• **Brief**: Lines of the listing that contain "will" need to be copied.

• **Information**:
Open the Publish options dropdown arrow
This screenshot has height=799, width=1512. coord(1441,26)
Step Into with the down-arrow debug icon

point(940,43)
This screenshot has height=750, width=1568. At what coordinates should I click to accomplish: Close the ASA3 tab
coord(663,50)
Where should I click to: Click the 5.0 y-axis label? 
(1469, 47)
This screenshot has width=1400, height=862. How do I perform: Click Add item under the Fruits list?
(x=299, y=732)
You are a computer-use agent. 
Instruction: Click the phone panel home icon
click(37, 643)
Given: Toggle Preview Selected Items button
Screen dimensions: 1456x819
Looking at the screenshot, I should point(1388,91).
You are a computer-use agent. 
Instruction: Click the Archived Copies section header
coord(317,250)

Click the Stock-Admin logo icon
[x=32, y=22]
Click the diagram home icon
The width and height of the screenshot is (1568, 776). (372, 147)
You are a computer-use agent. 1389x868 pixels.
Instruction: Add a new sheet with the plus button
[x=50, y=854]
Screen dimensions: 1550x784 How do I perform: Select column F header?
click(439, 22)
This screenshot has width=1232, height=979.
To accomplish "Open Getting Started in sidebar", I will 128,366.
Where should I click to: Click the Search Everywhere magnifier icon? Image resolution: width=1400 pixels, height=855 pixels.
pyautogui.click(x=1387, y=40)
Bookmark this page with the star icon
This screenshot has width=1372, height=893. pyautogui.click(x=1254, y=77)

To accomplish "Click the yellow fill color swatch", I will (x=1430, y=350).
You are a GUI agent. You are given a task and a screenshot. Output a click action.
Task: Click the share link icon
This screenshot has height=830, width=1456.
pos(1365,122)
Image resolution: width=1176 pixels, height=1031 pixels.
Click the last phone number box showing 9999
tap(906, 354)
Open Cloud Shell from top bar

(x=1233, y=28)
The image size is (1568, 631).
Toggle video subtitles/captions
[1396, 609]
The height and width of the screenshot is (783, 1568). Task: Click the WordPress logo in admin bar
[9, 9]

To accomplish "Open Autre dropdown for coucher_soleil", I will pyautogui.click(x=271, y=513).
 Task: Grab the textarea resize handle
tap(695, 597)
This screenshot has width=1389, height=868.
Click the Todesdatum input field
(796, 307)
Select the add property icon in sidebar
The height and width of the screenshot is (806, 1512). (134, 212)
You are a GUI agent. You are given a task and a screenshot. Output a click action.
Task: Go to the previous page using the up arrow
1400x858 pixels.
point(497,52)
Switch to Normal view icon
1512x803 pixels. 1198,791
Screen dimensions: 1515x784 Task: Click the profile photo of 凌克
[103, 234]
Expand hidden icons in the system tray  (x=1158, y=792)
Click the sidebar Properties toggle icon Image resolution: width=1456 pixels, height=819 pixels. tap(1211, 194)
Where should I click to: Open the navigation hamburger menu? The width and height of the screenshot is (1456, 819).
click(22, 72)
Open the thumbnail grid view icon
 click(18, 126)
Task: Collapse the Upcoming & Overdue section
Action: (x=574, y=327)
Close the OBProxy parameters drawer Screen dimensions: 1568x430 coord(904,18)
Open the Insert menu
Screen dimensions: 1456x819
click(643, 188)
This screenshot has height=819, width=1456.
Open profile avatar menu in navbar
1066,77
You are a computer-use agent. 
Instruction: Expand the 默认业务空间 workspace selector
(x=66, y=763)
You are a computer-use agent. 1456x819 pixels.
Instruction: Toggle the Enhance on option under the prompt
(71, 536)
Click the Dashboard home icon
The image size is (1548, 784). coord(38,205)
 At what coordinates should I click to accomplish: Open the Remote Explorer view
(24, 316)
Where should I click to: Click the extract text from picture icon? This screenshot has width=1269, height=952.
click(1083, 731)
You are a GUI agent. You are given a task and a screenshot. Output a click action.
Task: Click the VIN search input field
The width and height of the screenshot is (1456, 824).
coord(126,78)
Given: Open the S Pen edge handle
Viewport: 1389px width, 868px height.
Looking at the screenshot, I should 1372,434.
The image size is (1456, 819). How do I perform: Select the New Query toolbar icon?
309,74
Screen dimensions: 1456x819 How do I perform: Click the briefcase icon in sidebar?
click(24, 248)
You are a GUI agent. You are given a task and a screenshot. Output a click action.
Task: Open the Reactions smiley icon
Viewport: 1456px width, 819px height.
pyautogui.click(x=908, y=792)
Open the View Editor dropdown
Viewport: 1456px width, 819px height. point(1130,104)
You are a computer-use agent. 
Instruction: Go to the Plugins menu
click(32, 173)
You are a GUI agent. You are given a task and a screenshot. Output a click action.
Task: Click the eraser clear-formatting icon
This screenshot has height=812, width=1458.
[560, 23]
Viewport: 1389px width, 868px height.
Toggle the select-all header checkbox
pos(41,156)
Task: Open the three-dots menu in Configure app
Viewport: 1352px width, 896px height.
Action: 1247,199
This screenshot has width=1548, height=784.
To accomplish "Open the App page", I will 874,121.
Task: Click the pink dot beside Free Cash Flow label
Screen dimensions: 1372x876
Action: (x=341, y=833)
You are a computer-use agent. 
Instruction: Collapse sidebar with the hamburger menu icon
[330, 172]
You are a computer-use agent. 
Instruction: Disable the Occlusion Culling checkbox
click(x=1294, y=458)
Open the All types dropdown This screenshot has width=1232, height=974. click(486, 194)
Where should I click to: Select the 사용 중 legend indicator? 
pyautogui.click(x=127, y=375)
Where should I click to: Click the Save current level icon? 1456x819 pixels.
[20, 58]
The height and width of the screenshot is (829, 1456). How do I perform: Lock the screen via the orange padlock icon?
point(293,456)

• **Your response**:
To accomplish "Open Getting Started in sidebar", I will 128,366.
To accomplish "Click the yellow fill color swatch", I will (x=1430, y=350).
To accomplish "Open Autre dropdown for coucher_soleil", I will pyautogui.click(x=271, y=513).
To accomplish "Open the App page", I will 874,121.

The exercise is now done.